İnsanlık tarihi boyunca, grubun çıkarını bireysel çıkarı üzerinde tutanlar zamana karşı direnebilmiştir. Bu aile, kabile, sülale, millet seviyelerinde geçerlidir. Büyük gruplar halinde işbirliği yapabilmek insanın en büyük icadıdır. Bireyler arası mücadelenin hiyerarşiyle sonuçlanması gibi, kabileler arası mücadele de eninde sonunda yine hiyerarşiyle sonuçlanmıştır. En güçlü, en organize, en kalabalık kabile diğerlerine boyun eğdirerek düzeni, hiyerarşiyi kurar ve stabiliteyi, barışı sağlar. Bu kabileler üstü organizasyonun adı devlettir. Aynı süreç devletler arasında da gerçekleşir. Bin yıllar boyu süren savaşların sonucu yine aşağı yukarı stabil bir hiyerarşik yapıda sonuçlanmış gibidir.
İnsanın doğayla olan savaşı bitmeye yaklaşırken, birbiriyle olan savaşları hız kazanmıştı. Yani insanın sınavı bir nevi platform değiştirdi. Önce yırtıcılardan korunmaya çalışırken, sonra diğer kabilelerden korunmaya çalıştı. İnsanın çevre problemi bir nevi yüz değiştirdi. İnsanın avı da, avcısı da insan oldu.

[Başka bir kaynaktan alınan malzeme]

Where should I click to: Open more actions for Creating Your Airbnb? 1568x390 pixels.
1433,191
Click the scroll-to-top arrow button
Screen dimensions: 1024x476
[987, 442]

Bu süreçlerin hepsi geçtiğinde, stabil modern dünyada insanın sınavı nedir? İnsan tüm sınavlarını vermiş ve evrimin nihai hedefine ulaşmış mıdır? Durum öyle görünmüyor. Bu stabiliteyi tehdit eden unsurlar hızla çoğalıyor. Bu unsurların biri teknoloji. Teknolojik gelişmenin öncülerinin fikirleri önümüzdeki 20 yılda, son 2000 yıldakinin toplamından daha büyük gelişmeler olacağı yönünde. Bu gelişmeler doğru uygulandığında yeryüzünde cenneti gerçekleştirebilir, fakat kötü ellerde dipsiz bir kaosun kapağını da açabilir. İkincisi gelişmiş ülkelerin popülasyon sorunu. Doğum oranı çok düşük olan bu ülkelerin bir nesil sonra ne olacağı belirsiz. Bu ülkelere Afrika ve Ortadoğudan aşırı göç olması da stabiliteyi tehdit eden bir unsur. Bu göçmenlerin çoğu dil bilmiyor, çalışmıyor ve halkın vergileriyle besleniyorlar. Ekonomi bunları besleyemez olduğunda ne yapacaklarıysa belli değil.
Başka bir unsur da genellikle üniversitelerde yayılan medeniyet düşmanı ideolojiler. Tek amaçlarının yıkmak olduğunu açık açık söyleyenler batıda üniversiteleri ele geçirmiş durumda. İş gücüne olan ihtiyacın hızla azaldığı bir devirde, yıkıcı ideolojilerle doldurulmuş tatminsiz gençlerin durumu basıncı hızla artan bir buhar kazanı gibi. Bu ekstra enerji doğru şekilde yönlendirilmezse yıkıcı bir güç patlaması olarak kendini göstermesi muhtemel.
Önümüzdeki 20 yılda insanlığın bir varoluş kriziyle yüzleşmesi gerekeceği git gide kesinleşiyor. Bu krizi çözmek bizim hiç alışık olmadığımız bir çevreye uyum sağlamamız anlamına gelecek. Çalışmanın, yaşlanmanın, üremenin olmadığı bir dünyada insanın varoluşunu nasıl gerekçelendireceği belirsiz. İnsanın uyum sağlama kapasitesi nereye kadar uzanıyor, zaman gösterecek.